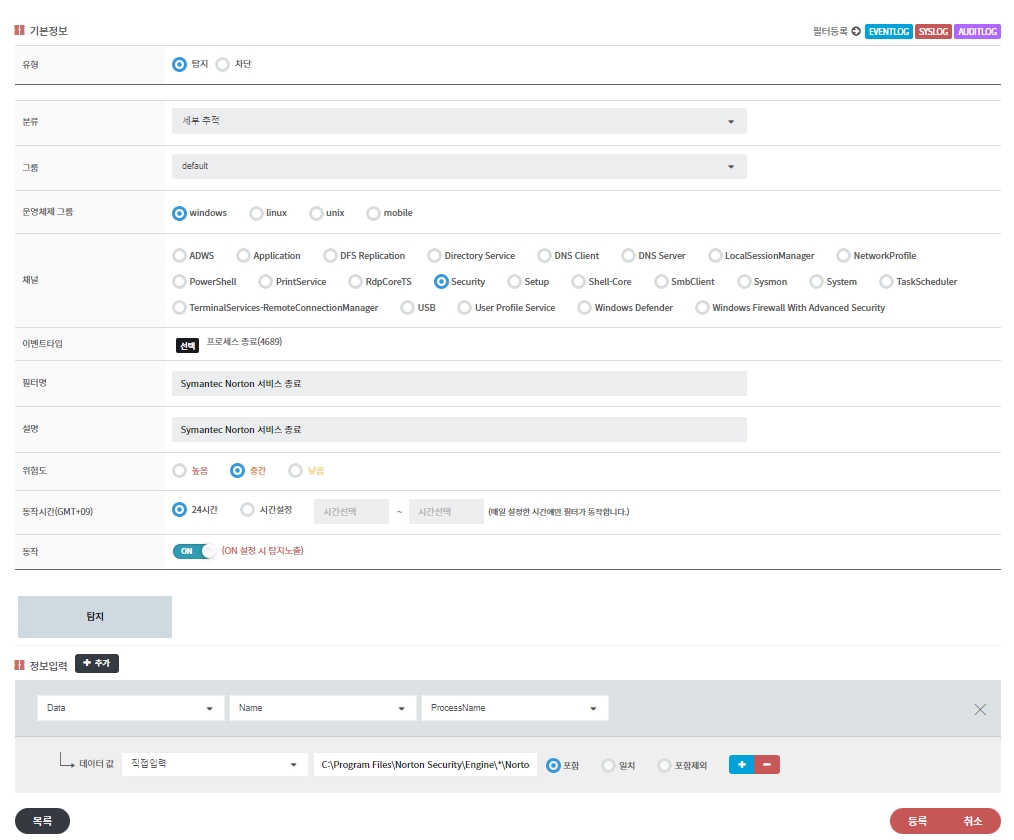Click the 등록 submit button
1014x840 pixels.
917,821
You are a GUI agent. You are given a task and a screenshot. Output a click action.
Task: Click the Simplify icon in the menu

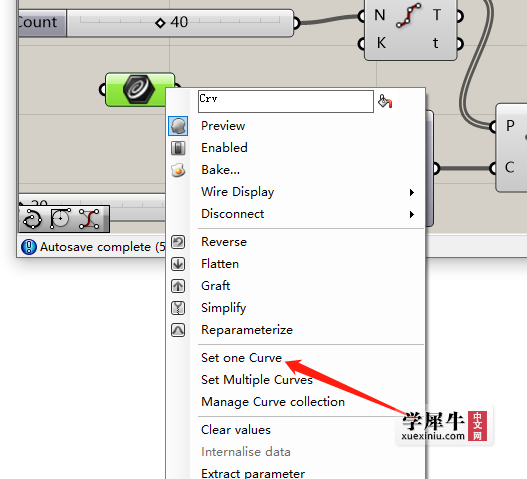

==*==

TASK DETAILS - Copy every line of the entries above word for word, but leave out the pictures.

RESULT OF THIS TASK -
Click the 등록 submit button
1014x840 pixels.
917,821
You are a GUI agent. You are given a task and a screenshot. Output a click action.
Task: Click the Simplify icon in the menu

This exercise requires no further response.